It’s hard to acknowledge you’re not Wonder Woman, not even close. But we’re about to wrap up Lupus Awareness Month and it’s a good time to touch base with you on how things are going. The monthly Benlysta infusions are actually going quite well. But it’s those darn side effects. Benlysta is not kind to the immune system, so my two go-rounds with upper respiratory infections are part of the deal so far. But I know I’m not alone, it’s been a rough flu and cold season for everyone. But for anyone who has an auto-immune disease like Lupus you start to feel like a bit of a target!
That’s where just being kind to yourself is important. Remember, we’re not Wonder Woman as much as we’d like to think we are. That’s the hardest thing for me to accept. So doing those little things to add a little more fun to my life? Love it more than ever! That’s the way it has to be for anyone who lives with one of the more than one hundred forms of arthritis, Lupus among them.
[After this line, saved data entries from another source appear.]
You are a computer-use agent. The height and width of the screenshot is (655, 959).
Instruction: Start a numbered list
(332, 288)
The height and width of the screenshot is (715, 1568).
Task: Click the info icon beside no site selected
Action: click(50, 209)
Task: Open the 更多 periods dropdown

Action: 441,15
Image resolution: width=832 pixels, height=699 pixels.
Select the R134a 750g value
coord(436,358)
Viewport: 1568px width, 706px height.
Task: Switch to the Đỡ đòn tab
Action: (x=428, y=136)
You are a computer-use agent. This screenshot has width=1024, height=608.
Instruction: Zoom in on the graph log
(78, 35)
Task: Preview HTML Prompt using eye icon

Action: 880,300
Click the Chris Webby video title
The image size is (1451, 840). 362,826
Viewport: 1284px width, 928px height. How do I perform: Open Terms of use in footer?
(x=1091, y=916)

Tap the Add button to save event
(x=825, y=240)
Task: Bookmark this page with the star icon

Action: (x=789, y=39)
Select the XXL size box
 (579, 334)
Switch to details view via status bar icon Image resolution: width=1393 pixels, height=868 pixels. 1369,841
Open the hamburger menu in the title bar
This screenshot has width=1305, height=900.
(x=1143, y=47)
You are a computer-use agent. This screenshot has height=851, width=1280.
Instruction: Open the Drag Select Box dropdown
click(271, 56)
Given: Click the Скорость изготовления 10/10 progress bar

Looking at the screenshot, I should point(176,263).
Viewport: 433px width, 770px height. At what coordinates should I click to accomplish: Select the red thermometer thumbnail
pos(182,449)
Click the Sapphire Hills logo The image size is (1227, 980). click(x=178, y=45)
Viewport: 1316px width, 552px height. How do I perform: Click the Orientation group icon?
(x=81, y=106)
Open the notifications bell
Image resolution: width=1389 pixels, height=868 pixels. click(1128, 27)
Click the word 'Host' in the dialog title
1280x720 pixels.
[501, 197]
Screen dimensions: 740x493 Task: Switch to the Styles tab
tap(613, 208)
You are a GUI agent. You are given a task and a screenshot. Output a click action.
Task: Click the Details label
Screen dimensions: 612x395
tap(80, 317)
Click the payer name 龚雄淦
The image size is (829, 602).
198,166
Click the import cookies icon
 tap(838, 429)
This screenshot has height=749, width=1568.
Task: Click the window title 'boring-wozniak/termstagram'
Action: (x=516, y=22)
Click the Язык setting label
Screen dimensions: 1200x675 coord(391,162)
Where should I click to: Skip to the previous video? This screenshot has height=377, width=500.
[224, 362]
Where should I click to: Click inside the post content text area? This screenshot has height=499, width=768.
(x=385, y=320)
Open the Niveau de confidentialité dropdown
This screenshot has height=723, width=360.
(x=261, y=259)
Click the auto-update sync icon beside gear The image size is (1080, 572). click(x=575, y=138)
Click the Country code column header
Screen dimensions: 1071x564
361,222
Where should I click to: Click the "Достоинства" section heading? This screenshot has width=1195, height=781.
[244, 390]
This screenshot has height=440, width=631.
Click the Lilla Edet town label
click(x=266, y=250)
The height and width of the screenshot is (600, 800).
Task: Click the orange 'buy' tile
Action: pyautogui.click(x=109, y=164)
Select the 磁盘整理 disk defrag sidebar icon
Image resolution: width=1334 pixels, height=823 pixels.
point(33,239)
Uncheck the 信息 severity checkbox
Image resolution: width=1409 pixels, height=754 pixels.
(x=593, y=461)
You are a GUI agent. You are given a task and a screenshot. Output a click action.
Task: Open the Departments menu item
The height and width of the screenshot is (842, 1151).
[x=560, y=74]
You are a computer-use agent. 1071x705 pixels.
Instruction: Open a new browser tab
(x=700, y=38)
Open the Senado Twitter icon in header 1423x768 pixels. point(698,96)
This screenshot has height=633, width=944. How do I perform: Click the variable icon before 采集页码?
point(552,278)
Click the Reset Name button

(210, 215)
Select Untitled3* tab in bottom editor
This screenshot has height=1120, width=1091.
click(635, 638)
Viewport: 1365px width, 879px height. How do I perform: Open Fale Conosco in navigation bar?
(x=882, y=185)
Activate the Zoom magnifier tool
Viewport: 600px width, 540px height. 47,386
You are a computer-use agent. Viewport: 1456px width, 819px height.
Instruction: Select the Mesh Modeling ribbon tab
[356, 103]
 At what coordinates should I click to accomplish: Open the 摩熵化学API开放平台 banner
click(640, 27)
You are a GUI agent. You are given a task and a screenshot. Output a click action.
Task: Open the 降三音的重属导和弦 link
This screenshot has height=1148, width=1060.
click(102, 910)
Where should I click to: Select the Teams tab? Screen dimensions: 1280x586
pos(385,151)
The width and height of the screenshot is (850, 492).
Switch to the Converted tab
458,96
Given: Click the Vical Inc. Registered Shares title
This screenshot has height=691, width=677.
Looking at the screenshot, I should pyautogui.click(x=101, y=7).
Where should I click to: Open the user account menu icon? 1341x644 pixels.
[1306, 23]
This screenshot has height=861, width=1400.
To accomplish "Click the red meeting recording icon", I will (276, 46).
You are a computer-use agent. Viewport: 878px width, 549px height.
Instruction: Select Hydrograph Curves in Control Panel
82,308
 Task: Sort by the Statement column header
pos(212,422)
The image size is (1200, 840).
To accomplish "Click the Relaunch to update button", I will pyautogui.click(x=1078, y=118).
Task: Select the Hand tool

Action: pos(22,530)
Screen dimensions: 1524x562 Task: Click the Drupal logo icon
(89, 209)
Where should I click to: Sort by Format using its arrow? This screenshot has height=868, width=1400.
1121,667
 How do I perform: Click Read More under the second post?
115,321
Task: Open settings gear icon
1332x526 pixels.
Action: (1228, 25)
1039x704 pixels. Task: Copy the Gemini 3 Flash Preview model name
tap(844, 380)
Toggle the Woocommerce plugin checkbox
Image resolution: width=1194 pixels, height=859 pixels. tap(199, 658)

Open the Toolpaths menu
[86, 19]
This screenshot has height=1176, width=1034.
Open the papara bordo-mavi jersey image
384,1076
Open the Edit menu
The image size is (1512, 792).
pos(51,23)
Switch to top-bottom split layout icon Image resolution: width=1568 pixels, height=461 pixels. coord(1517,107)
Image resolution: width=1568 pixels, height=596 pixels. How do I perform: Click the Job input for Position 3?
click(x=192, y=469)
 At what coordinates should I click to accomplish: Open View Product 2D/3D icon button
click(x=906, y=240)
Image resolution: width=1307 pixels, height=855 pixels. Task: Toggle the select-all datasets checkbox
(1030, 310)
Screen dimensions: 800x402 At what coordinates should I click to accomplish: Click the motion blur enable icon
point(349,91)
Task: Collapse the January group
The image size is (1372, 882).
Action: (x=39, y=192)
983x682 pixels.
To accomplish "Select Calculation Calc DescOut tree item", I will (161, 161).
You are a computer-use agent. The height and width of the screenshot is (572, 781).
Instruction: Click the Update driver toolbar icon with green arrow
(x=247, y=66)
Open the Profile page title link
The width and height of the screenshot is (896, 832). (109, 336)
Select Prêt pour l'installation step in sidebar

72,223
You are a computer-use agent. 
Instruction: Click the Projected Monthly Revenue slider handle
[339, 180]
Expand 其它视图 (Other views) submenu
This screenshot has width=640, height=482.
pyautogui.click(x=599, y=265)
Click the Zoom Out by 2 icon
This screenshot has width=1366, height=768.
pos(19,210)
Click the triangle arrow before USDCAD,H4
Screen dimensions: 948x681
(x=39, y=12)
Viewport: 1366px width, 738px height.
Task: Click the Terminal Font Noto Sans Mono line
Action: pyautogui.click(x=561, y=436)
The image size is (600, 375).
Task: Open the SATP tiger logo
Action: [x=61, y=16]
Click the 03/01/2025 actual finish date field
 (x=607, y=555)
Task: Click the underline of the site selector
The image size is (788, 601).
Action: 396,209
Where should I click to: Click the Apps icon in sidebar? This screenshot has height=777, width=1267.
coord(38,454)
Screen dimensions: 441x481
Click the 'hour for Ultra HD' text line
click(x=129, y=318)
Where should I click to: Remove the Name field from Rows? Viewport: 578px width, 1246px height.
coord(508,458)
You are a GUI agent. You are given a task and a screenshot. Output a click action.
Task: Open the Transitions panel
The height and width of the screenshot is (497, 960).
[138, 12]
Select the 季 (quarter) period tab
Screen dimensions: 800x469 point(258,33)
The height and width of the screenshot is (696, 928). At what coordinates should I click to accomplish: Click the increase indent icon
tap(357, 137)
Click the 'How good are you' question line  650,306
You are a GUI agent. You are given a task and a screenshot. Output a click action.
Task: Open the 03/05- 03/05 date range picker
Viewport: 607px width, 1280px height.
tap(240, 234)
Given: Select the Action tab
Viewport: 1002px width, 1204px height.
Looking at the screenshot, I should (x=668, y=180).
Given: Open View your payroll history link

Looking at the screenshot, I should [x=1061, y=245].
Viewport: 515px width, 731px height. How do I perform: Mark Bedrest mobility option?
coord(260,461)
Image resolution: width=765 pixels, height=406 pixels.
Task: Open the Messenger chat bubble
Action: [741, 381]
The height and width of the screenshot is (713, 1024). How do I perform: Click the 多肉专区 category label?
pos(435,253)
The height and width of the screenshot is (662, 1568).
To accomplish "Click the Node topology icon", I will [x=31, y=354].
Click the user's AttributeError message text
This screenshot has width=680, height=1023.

We walk together for the Arthritis Foundation to raise funds for research, patient programs and more. Those walks are incredible. Every walk it’s like getting to know each other all over again, trading stories about what is or isn’t working for us, little victories over our disease, and what new therapy or medication might be better for us. Yes we patients talk amongst ourselves a lot. So thank you for your kind words, your questions, your hugs and handshakes. It all makes a difference.